No matter what the settlement type was, the major problem with the dump diver theory was that it leaves half of the equation out—that is, the human element. It has always seemed to me as silly to claim that wolves were solely responsible for the creation of dogs, as it is to claim that humans were solely responsible for dogs’ creation. Obviously, there has to be a coming together that is mutually decided upon by individual humans and wolves or by groups or packs of both. In a real sense, then, the creation of dogs is a cultural as much as a biological event, altering both dog and human cultures. In this view, animals clearly identifiable by morphology as dogs emerged sometime in the run-up to the Late Glacial Maximum, about 14,000-40,000 years ago from populations of wolves. When the ice began to melt, they went walkabout with their people, spreading across Europe. As they entered new territory, they doubtless interbred with local wolves.

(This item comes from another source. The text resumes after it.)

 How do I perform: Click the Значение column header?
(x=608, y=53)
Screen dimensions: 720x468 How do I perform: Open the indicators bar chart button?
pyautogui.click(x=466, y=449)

My take on this process of wolves becoming dogs was based on the reading of the genetic and archaeological evidence produced to date. There are, in the anthropological literature, examples of indigenous people following wolves (and dingoes) on the hunt. It’s easy to see how this occurred because wolves, with their keen sense of smell and speed of foot, are great at tracking prey; however, they are far less adept at killing what they have pursued. In this event, the wolf-following humans, who happen to be efficient surplus killers at a distance, moved in and completed the hunt. They would reward their unwitting compatriots with cuts of meat they didn’t want or could not carry. There is nothing unique or unusual about this; human hunters are also known to follow ravens to wolf kills.

My point here is that humans may well have formed loose alliances with wolves for thousands of years before the morphological dog appeared. Humans would have interacted with adult wolves, not puppies they took in. Wolves would have tolerated the human followers because they learned they would be rewarded in the end. In cases where humans did capture wolf puppies, by stealing them from the den or taking them in when parents were killed, the animals may have hung around, but probably often left once they reached breeding age. You still have the problem, then, of where the population of proto-dogs comes from. A possibility is that the wolves who are being used as stalking animals do begin to maintain dens in proximity to human habitations. Humans might also have established camps near the dens of friendly wolves. The species then became allied over time because of their proximity and usefulness to each other.

Some support for this notion comes from another Scientific Reports paper published by Rita Lenkei et al., from Eötvös Loránd University, Budapest, Hungary. They found that adult wolves show signs of anxiety when they are separated from their handlers, who are not necessarily the people who nurtured them as pups. That suggested to Lahtinen and colleagues that most of the affinity for the handler has its roots in the pack structure of wolves.

As has been shown time and again with other species, adult wolves, if they are so inclined, will relate peacefully with humans as long as the humans let them make the first approach. This evidence has suggested to me that domestication involves not coercion but mutual respect and tolerance and is a matter of degree, not kind. Not all animals will make the effort, and not all humans are prepared to receive the proffered friendship.